_EXERCISE DIRECTIONS_
Across the entries below, how many lines have the string "info" in them? Reply with only the number.

[Collected data]
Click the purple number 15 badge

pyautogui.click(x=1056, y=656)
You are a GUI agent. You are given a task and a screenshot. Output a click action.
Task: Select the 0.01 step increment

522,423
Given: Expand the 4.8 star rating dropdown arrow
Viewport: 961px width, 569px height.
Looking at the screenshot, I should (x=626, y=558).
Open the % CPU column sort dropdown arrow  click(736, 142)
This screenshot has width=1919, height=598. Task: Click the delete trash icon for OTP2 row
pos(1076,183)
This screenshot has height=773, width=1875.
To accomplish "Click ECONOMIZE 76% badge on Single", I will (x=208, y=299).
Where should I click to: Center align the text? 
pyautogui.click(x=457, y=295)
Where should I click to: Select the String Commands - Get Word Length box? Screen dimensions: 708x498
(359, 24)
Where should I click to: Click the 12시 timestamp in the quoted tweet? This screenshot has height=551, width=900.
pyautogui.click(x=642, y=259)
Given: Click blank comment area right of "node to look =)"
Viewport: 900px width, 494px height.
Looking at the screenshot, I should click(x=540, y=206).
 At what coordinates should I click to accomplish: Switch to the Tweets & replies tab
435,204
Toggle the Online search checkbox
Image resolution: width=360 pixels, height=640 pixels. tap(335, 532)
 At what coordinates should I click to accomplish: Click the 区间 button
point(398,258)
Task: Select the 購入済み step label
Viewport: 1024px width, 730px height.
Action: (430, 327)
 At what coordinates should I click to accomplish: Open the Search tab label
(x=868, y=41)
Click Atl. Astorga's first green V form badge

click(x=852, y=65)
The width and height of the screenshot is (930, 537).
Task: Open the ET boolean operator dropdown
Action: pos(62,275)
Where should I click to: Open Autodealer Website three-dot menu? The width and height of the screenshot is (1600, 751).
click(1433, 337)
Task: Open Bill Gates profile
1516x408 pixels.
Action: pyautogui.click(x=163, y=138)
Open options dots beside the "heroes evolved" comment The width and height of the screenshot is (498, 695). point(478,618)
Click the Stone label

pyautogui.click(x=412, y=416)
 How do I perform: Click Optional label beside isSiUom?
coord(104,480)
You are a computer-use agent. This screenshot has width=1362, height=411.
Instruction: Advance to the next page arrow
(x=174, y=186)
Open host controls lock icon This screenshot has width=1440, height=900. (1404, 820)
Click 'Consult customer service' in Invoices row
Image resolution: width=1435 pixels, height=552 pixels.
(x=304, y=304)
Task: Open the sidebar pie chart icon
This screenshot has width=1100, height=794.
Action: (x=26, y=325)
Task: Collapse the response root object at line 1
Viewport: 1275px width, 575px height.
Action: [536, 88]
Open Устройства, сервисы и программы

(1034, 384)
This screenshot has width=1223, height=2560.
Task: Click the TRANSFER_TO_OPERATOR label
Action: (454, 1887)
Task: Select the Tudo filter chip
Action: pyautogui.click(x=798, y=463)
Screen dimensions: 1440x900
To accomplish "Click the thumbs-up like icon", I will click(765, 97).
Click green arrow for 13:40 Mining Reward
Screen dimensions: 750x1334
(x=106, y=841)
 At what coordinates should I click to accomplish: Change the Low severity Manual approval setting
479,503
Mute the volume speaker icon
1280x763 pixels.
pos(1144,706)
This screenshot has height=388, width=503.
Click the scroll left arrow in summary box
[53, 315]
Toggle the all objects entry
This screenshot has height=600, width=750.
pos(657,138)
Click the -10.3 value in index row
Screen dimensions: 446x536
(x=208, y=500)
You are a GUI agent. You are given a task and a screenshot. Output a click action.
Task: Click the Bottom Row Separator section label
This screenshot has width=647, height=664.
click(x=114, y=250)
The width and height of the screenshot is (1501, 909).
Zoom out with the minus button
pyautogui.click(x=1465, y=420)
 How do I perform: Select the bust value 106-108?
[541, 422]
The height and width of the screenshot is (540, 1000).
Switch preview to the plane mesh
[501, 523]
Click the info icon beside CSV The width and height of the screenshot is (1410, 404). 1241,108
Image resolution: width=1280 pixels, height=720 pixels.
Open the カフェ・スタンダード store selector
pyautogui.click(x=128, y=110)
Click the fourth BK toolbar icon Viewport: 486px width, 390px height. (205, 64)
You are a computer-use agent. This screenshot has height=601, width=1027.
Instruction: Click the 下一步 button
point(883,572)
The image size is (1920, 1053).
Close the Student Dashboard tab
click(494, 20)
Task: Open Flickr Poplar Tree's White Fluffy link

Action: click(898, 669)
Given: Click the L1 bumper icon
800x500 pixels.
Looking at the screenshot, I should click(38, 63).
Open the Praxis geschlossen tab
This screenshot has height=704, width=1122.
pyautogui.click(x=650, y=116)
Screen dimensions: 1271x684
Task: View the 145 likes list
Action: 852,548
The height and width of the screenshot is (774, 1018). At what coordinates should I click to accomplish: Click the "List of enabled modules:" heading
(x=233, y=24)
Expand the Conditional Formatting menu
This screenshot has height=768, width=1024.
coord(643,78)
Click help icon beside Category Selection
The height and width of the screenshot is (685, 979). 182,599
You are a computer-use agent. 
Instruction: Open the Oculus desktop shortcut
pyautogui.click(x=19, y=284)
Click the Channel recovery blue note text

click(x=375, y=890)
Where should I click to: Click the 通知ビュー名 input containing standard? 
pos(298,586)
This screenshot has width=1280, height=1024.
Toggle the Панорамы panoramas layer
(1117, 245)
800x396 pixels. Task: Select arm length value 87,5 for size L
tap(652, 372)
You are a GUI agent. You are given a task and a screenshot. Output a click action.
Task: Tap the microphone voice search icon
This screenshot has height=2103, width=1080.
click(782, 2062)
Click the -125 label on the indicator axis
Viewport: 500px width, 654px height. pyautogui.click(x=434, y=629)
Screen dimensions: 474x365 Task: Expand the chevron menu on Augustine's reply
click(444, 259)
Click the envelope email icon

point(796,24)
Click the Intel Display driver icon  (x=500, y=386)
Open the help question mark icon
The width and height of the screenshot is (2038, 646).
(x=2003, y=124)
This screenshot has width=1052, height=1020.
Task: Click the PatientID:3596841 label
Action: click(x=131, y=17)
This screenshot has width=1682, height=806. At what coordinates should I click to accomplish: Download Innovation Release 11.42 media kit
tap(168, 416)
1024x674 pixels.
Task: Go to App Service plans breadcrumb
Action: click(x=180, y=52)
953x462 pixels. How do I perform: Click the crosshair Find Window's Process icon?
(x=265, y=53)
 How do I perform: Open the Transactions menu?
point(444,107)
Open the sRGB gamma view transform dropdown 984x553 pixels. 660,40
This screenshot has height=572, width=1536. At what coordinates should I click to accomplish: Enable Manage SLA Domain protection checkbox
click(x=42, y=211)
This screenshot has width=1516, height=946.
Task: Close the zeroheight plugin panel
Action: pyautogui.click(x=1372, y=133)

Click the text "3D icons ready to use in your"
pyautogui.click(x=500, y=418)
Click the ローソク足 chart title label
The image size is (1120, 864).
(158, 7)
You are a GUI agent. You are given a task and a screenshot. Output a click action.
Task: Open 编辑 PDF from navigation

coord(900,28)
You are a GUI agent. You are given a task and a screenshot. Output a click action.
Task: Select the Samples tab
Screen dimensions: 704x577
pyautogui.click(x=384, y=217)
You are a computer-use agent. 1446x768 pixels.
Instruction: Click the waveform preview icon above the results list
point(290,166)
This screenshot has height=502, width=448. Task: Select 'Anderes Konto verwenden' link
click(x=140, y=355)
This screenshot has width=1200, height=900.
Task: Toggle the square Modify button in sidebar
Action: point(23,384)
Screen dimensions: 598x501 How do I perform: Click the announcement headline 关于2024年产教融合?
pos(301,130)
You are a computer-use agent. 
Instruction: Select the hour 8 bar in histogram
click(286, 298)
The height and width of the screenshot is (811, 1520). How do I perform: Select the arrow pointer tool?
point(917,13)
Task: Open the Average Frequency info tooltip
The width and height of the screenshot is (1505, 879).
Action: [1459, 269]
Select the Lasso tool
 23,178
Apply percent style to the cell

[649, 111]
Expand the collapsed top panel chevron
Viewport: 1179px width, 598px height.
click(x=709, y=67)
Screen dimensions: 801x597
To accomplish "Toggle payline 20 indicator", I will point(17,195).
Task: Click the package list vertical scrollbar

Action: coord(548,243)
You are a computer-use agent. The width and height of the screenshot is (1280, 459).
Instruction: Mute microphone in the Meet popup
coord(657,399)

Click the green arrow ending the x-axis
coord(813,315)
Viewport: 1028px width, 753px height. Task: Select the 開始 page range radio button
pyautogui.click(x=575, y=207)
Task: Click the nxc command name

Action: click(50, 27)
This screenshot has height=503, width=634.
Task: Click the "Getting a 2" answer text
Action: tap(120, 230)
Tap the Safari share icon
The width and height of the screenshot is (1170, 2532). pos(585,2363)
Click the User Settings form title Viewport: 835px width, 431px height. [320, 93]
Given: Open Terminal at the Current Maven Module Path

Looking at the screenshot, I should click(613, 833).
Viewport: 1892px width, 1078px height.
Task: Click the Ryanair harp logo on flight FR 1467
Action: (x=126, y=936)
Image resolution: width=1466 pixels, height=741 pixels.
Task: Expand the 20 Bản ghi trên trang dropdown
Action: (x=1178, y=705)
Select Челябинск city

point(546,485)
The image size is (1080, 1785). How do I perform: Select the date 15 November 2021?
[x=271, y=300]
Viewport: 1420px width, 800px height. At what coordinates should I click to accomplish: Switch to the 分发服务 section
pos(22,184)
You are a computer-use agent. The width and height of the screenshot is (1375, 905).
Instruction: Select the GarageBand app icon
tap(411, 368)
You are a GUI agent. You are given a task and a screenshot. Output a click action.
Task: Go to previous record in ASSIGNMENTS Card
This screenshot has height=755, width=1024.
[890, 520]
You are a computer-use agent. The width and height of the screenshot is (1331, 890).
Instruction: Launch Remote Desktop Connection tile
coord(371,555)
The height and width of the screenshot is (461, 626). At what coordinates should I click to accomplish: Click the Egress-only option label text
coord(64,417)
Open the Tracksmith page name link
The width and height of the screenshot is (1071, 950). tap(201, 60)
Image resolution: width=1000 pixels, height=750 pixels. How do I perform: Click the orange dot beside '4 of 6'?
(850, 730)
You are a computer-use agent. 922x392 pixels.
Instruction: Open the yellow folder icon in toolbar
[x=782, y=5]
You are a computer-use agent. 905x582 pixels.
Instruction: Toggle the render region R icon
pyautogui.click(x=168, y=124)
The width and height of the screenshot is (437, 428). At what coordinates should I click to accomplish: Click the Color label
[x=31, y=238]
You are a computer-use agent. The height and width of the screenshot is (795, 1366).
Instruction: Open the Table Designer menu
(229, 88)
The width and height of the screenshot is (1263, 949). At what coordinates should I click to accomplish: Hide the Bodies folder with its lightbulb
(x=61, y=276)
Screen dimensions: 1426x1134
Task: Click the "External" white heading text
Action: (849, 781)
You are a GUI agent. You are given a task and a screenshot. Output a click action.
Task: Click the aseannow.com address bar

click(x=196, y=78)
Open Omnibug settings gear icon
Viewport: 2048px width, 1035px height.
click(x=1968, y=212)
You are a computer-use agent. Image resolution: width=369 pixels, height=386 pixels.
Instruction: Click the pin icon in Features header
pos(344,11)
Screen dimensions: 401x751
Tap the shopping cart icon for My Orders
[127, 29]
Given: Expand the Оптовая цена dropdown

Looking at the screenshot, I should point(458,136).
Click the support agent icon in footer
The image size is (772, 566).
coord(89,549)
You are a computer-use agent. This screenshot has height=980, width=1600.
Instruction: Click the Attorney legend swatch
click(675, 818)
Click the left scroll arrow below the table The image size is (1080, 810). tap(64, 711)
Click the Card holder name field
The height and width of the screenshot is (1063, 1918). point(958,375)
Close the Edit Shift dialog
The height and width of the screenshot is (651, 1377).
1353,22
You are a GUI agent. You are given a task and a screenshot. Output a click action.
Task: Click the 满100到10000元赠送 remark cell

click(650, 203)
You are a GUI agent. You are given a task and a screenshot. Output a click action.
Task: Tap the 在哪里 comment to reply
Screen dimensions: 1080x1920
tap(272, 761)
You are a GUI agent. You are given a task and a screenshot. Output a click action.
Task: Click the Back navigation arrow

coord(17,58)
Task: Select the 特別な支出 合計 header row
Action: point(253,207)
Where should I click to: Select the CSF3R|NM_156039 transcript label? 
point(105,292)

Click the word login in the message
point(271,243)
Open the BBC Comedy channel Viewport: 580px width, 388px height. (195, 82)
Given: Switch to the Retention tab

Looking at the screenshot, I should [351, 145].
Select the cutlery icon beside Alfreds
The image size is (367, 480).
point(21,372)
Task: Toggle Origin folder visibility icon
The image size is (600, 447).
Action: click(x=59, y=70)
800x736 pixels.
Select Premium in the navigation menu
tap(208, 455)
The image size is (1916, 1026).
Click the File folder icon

_WRITTEN SOLUTION_
2